International Journal of Medical and Pharmaceutical Case Reports

Background: While recent data showed that illicit drug use rates at six months of treatment with either methadone or buprenorphine were comparable among patients [1] and that slow-release oral morphine was not inferior to methadone as detoxification treatment [2], methadone continues to be commonly prescribed in drug addiction centers [3]. The compound was developed in Germany in 1937, by scientists who sought to solve Germany's longstanding opioid shortage and derive a synthetic opium from readily available precursors [4]. According to the most recent CDC statistics, between the period of 1999 to 2006, the number of deaths from opioid pain relievers more than tripled in the U.S., from 4,000 to 13,800. Of these, deaths from methadone overdose increased from 790 to 5,420 individuals. Methadone was involved in approximately one in three opioid-related overdose deaths [5]. This medication has been implicated in prolongation of the QT interval which may predispose to Torsades de Pointes, a fatal cardiac arrhythmia. The mechanism of QT prolongation by methadone, is thought to be the result of inhibition of the hERG K+ channel [6]. Additionally, methadone blocks Na+ channels, and this blockade compensates for hERG K+ inhibition by methadone resulting in diminished risk of Torsades by this agent.

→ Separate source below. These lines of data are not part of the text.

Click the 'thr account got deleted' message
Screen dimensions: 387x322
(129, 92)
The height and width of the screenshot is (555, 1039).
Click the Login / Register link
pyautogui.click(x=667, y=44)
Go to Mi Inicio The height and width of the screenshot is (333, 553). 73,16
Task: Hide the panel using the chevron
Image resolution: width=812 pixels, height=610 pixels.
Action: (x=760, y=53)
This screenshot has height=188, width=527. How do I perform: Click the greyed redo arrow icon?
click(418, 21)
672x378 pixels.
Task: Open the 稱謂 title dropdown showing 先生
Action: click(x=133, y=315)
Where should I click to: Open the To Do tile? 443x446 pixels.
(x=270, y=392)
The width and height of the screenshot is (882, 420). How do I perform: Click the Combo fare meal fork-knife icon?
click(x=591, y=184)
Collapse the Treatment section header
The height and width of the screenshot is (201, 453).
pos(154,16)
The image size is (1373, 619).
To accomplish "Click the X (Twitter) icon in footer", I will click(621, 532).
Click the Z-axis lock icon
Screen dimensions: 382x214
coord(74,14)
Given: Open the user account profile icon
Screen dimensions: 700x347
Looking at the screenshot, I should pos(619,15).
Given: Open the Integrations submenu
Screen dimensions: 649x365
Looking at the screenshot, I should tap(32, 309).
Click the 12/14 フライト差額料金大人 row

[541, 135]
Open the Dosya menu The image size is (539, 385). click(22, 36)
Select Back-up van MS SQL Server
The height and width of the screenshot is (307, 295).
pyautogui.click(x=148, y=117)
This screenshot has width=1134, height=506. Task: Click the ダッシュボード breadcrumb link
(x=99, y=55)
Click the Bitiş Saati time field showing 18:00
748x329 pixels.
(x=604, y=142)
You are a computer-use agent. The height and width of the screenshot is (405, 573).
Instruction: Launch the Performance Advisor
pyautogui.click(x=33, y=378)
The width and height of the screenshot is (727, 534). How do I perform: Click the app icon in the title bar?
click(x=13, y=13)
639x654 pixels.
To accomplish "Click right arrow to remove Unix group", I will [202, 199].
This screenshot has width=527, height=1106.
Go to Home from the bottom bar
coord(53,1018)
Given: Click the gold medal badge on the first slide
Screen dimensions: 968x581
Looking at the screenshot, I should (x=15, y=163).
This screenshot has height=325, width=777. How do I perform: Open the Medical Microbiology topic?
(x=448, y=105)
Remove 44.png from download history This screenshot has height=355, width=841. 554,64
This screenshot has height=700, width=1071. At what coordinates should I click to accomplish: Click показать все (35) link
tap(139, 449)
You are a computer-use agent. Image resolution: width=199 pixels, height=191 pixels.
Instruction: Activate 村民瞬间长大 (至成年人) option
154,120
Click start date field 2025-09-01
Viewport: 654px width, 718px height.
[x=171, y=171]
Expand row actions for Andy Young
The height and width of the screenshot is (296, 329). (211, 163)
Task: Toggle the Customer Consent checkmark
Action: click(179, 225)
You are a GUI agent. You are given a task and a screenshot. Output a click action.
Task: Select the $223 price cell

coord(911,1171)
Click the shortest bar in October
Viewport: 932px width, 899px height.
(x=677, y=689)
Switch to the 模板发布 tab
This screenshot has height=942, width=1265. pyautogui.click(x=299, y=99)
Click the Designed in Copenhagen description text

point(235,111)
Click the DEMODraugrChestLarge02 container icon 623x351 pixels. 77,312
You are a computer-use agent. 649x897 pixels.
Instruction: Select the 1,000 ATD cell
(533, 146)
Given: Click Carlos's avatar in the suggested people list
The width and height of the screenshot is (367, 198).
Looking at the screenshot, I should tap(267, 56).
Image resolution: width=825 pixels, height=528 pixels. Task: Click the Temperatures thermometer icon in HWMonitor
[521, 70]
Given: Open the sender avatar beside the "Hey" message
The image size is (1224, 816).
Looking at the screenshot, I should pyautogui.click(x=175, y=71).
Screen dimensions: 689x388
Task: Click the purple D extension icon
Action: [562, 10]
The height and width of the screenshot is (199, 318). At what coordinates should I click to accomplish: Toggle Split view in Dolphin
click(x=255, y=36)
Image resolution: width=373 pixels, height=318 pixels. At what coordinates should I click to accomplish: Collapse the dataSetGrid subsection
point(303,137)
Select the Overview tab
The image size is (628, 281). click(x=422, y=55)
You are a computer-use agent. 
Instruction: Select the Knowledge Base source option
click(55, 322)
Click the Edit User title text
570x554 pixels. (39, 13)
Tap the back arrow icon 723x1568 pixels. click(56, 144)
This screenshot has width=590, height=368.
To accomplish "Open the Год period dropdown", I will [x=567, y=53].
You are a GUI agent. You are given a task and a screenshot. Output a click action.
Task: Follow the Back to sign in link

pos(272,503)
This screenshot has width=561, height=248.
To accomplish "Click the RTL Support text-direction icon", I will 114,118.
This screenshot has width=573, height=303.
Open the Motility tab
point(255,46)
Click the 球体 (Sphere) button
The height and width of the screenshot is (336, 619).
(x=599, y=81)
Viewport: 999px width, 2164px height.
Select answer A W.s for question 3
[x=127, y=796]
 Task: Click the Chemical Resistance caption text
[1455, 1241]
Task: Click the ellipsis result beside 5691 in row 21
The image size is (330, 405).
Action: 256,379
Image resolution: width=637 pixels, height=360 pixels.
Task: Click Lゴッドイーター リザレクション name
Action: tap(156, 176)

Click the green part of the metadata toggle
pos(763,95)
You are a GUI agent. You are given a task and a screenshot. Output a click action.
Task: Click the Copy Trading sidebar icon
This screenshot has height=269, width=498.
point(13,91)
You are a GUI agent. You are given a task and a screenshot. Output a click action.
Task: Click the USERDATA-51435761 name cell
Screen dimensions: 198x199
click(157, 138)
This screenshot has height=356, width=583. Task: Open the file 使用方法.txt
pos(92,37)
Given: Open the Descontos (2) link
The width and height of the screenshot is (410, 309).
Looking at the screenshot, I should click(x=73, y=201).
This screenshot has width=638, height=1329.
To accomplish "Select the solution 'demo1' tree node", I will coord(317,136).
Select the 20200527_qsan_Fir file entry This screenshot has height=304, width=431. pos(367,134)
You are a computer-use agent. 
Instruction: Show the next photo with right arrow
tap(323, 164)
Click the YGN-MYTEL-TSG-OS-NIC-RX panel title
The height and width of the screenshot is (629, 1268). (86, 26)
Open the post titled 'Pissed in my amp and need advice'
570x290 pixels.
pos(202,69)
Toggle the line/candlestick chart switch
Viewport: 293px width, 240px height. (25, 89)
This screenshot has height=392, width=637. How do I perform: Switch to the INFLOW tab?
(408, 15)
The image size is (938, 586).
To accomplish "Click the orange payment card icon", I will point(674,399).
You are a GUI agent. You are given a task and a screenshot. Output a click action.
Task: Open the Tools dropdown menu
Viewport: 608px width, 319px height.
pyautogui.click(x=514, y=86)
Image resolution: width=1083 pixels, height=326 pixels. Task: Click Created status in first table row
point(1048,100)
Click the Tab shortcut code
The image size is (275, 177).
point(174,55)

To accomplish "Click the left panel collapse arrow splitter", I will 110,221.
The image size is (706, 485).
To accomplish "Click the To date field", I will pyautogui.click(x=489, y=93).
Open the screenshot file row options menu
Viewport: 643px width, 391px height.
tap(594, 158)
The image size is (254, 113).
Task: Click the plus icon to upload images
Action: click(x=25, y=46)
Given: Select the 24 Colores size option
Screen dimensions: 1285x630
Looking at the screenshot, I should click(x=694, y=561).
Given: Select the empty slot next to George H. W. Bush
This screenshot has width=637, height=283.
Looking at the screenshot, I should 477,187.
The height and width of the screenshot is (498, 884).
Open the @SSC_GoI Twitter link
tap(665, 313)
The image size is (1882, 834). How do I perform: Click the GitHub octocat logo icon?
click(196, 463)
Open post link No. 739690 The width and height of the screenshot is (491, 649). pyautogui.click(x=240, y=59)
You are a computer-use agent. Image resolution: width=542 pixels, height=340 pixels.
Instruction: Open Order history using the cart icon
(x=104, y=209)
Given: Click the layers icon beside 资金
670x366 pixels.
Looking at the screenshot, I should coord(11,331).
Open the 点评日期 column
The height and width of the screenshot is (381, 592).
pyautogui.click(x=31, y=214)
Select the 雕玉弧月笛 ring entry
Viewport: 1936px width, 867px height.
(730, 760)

Benzodiazepines have been shown to reverse the methadone induced Na+ channel blockade, thus resulting in action potential prolongation by intensifying methadone-induced hERG K+ channel inhibition and potentiating methadone’s ability to induce Torsades De Pointes [7]. In addition, evidence exists that QT prolongation was greater among patients on methadone who also had a positive urine test for benzodiazepines [8,9].